Blacklisted was a nighttime album; Fox Confessor is for the day. It's not to say that it's a sunnier affair, it's that bad things don't just happen at night now. On the opening track, "Margaret vs. Pauline", she sings "Two girls ride the blue line / Two girls walk down the same street / One left her sweater sitting on the train and the other lost three fingers at the cannery." Death and loneliness pervade the rest of the tracks. "Star Witness" is ambiguous about how it happened, but her true love is dead all the same. The title animal in "Maybe Sparrow" lies dead. The occupants of a house simultaneously succumb to madness in "Dirty Knife", a song steeped in blood. "Hold On, Hold On" is the closest to a rock song she's ever written. It rocks hard without actually being rock 'n' roll. You can really feel the Sadies' influence as the backing band for this track. Musically, "John Saw That Number" bears a resemblance to "Stinging Velvet" from Blacklisted, though not in subject matter. "At Last" is way too short. It can't even be said to have a chorus or refrain. It's about home and family, and I'd like to hear more of it. With the last three or four songs, the album builds to its close, "The Needle Has Landed".
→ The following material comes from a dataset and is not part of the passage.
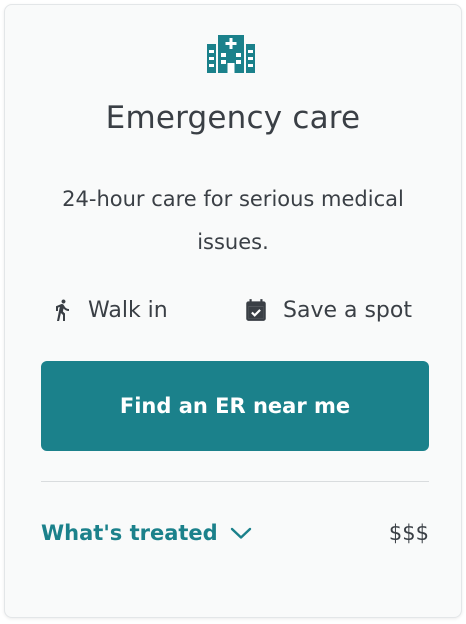 This screenshot has width=466, height=624. I want to click on walking-person-icon, so click(62, 310).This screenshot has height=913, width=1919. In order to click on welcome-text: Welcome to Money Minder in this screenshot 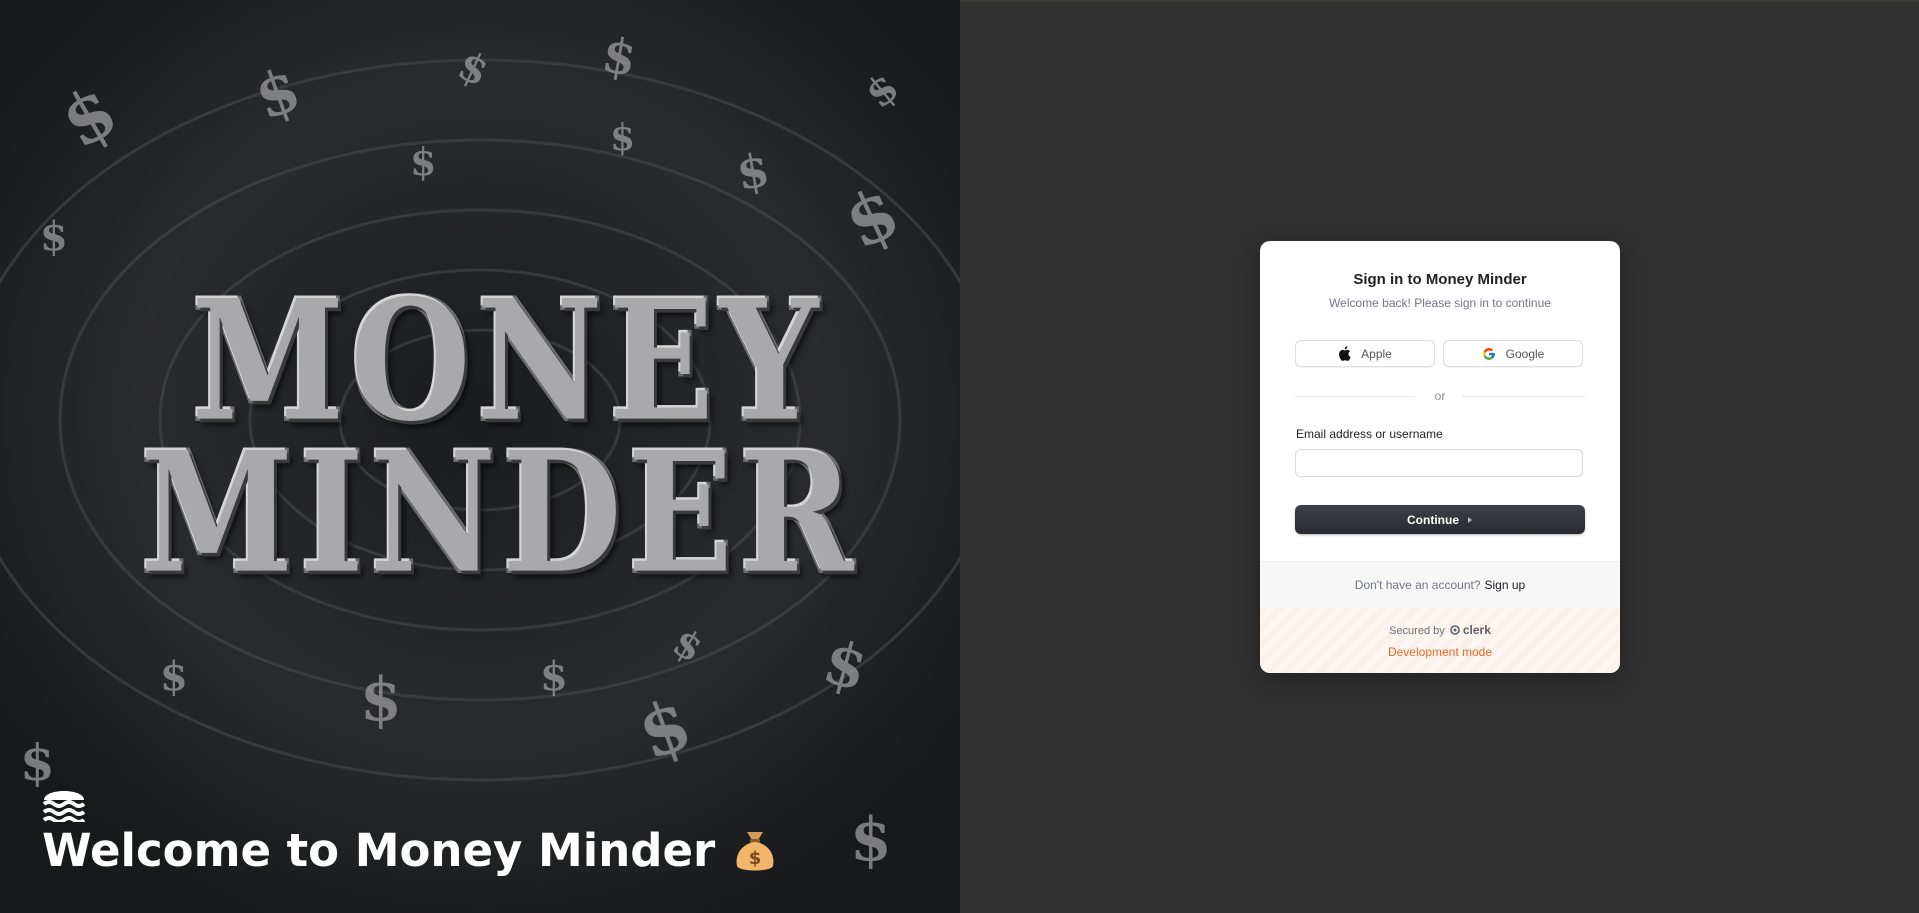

After getting past the off-center cover art, the first thing I noticed was that the CD didn't want to stay closed. The case is one of the newer cardboard ones which are probably a little more environmentally-friendly and the front flap was bulging out due the stress of containing the booklet that accompanies Fox Confessor. I had hoped that it contained lyrics, but instead it's full of art photographs, drawings, collages, etc., and it's really a treat. Aimee Mann got a Grammy this year for her album art; Neko should at least get nominated in that category.

To wrap things up simply, Fox Confessor Brings the Flood is my early contender for Album of the Year (Which Will Be Ignored by the Grammys). I don't like waiting four years between albums, but it's hard to argue with the results.